The beta-3 adrenergic receptor (β3-AR), whose expression is modulated by oxygen levels, was found to play a key role in organ maturation, and its agonism was reported to mitigate hyperoxia-induced large bowel damage by preventing organ hypoplasia, preserving epithelial integrity, vascularization, and the neurochemical coding in the colonic myenteric plexus. This study explored the effects of β3-AR agonism in preventing hyperoxia-related alterations on the ileal enteric nervous system (ENS).
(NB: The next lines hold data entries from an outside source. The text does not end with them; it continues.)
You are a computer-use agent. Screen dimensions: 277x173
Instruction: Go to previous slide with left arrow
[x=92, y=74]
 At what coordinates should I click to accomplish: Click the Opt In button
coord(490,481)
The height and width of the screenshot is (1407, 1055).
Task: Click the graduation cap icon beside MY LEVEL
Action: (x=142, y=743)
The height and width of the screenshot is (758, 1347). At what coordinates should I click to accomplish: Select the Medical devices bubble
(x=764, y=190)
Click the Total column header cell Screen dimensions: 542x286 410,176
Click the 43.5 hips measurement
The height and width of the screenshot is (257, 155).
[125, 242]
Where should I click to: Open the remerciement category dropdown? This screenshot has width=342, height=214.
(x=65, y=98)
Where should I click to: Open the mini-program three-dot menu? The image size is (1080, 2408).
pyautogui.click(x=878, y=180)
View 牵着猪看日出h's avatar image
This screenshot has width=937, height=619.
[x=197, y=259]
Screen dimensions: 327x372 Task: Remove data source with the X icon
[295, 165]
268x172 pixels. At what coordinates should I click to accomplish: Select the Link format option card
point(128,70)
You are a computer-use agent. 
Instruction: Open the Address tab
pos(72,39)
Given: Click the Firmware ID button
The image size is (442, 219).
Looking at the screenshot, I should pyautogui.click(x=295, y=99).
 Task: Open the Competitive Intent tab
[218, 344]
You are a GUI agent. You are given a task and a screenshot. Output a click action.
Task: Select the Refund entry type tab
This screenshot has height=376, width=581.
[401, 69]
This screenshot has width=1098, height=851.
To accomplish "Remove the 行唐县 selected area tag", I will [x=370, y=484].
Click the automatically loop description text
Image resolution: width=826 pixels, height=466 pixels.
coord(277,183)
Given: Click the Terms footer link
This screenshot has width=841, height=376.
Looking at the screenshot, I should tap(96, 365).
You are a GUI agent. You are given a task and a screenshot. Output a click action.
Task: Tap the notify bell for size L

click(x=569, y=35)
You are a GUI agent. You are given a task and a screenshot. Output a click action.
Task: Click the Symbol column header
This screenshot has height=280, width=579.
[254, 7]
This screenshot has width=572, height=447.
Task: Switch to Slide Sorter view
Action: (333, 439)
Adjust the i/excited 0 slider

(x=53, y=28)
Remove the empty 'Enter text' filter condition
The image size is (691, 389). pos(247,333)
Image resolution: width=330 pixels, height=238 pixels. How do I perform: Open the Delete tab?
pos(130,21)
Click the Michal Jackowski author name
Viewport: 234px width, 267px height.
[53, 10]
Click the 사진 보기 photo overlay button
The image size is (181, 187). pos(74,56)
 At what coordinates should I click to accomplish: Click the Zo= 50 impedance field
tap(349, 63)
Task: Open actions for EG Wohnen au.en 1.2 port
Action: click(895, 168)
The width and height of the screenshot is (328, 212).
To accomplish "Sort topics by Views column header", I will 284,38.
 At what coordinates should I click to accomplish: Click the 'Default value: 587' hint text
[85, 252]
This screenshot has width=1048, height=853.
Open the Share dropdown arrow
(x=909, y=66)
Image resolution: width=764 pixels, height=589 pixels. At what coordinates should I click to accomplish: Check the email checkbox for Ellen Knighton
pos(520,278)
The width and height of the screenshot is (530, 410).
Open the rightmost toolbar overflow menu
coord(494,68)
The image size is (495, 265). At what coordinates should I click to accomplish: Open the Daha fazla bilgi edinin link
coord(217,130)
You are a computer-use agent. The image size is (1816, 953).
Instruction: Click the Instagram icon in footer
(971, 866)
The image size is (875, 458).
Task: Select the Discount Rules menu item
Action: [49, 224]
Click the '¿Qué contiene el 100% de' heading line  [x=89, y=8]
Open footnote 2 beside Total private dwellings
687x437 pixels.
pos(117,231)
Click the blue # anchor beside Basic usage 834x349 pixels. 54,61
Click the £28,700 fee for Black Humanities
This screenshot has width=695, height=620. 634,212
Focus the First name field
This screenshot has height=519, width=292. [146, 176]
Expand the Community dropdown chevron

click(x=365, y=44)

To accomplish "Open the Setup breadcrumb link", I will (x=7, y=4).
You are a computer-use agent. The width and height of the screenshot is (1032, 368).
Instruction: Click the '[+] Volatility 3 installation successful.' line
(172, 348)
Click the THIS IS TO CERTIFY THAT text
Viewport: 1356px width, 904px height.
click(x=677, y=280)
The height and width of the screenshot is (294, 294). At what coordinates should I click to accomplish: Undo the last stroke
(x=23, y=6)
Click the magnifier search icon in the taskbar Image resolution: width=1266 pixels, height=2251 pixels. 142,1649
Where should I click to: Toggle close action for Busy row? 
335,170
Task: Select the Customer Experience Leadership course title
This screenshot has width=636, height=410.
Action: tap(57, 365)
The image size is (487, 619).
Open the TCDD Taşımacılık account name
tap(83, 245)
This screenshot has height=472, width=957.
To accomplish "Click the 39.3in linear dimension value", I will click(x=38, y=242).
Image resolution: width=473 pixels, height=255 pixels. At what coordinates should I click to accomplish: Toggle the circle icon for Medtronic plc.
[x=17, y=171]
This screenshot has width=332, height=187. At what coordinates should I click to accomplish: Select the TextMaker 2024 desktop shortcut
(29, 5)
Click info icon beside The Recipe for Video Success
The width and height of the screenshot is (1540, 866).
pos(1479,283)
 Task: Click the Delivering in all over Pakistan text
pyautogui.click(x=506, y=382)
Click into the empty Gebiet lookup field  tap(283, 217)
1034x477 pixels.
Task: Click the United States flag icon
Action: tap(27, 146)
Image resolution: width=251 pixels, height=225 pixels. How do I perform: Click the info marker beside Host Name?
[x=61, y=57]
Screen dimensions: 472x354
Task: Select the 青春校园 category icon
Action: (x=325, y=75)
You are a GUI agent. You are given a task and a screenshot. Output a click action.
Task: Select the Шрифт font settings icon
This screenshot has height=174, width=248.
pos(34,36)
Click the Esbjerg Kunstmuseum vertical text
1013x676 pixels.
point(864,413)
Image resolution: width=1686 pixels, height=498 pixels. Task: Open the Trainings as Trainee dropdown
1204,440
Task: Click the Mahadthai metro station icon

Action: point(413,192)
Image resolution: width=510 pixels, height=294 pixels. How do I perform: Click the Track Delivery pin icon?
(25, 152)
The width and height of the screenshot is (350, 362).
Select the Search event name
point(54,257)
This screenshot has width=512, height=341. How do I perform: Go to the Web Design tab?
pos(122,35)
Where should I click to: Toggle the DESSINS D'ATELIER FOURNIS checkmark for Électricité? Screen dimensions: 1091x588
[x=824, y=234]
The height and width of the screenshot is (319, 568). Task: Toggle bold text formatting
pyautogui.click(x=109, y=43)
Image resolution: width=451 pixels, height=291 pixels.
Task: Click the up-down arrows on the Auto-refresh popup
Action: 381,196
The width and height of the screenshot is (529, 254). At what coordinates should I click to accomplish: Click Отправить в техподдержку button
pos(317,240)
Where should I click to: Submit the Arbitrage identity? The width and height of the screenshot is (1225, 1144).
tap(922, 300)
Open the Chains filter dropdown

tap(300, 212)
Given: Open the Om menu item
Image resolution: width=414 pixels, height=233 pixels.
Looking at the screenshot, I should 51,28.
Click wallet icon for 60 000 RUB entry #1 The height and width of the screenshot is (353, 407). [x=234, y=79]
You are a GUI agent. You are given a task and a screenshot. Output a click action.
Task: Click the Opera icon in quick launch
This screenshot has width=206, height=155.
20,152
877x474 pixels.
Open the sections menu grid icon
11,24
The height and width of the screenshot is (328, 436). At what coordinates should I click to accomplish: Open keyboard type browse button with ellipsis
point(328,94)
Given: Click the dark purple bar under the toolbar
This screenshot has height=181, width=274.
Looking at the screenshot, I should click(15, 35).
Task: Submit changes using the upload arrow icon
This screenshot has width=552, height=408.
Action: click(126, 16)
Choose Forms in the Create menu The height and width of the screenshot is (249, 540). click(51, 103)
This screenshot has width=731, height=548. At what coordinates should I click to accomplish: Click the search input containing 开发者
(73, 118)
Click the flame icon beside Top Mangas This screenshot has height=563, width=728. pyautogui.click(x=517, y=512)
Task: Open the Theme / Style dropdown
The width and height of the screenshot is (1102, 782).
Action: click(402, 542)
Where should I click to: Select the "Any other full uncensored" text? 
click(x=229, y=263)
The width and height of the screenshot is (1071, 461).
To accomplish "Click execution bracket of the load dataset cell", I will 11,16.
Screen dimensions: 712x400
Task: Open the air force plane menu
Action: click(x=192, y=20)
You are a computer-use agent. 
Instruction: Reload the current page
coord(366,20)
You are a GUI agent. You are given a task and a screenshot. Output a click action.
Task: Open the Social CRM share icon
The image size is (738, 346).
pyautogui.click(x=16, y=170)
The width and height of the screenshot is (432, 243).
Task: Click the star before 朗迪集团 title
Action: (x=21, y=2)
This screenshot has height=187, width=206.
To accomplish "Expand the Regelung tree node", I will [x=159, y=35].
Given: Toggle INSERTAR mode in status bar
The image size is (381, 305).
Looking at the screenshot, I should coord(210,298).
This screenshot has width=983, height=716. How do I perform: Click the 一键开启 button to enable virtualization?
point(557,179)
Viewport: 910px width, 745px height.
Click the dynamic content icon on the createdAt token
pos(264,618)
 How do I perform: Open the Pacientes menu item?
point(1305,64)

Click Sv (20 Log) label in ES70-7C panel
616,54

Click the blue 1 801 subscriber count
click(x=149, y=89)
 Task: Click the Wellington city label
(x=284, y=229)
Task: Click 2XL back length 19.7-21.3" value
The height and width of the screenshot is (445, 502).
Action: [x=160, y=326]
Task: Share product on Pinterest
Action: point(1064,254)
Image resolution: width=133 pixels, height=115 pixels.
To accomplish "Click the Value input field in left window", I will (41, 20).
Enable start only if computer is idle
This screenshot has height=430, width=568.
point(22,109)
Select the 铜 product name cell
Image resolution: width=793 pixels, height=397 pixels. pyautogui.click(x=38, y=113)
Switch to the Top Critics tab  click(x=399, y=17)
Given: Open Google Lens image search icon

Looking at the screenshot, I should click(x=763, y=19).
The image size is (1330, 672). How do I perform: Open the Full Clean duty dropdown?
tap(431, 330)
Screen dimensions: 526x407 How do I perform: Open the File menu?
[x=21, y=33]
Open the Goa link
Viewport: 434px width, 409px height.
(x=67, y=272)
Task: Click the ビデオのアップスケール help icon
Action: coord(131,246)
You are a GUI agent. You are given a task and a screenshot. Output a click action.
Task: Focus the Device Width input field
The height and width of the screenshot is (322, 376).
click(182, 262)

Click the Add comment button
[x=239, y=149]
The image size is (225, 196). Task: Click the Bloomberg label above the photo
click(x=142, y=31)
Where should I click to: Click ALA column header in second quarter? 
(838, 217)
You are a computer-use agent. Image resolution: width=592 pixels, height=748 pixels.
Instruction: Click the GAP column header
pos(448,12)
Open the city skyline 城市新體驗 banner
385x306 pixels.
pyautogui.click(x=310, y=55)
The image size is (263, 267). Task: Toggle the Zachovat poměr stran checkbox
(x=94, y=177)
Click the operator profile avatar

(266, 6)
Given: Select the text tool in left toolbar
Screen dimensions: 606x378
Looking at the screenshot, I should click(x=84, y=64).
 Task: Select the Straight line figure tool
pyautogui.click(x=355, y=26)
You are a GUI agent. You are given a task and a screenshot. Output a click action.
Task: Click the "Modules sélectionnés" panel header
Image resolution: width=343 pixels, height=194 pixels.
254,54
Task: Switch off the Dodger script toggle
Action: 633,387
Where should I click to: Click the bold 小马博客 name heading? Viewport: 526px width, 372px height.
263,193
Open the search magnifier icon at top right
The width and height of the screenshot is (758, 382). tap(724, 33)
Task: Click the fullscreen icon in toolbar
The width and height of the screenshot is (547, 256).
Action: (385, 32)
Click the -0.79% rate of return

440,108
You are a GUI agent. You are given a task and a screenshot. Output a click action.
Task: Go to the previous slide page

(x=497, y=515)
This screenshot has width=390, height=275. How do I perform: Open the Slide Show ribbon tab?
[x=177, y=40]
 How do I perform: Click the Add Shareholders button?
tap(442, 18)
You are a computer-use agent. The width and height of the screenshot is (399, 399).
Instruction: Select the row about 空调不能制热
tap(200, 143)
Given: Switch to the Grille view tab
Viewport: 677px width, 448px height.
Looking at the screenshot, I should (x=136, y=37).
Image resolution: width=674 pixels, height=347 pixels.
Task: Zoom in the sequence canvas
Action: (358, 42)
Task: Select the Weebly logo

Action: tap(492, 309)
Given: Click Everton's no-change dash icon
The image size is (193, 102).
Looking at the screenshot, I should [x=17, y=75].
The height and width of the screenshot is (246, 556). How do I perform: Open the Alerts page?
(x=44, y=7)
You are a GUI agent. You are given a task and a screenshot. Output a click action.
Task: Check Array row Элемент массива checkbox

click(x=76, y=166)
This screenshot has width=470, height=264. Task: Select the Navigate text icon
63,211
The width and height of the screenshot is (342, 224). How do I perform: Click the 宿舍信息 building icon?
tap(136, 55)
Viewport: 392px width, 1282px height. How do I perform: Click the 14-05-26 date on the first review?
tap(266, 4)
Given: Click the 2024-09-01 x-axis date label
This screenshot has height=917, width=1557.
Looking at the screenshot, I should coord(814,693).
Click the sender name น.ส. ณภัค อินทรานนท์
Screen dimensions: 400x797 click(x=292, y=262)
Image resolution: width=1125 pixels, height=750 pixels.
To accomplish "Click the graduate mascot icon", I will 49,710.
Sprague-Dawley rat pups were reared under normoxia or hyperoxia (85%) during the first two weeks after birth and treated or not with the β3-AR agonist BRL37344 at 1, 3, or 6 mg/kg. Hyperoxia caused an imbalance of inhibitory nitrergic and excitatory cholinergic neurons in both the myenteric and submucosal plexuses and decreased the amounts of neurons in the submucosal plexus and that of S100β(+) and GFAP(+) glial cells in the myenteric plexus. Administration of 3 mg/kg BRL37344 preserved the neuronal chemical coding and partially prevented the loss of myenteric GFAP(+) glial cells, while it did not counteract submucosal neuronal loss. Our findings indicate the potential of β3-AR agonism as a new therapeutic strategy for hyperoxia-induced ileal ENS alterations.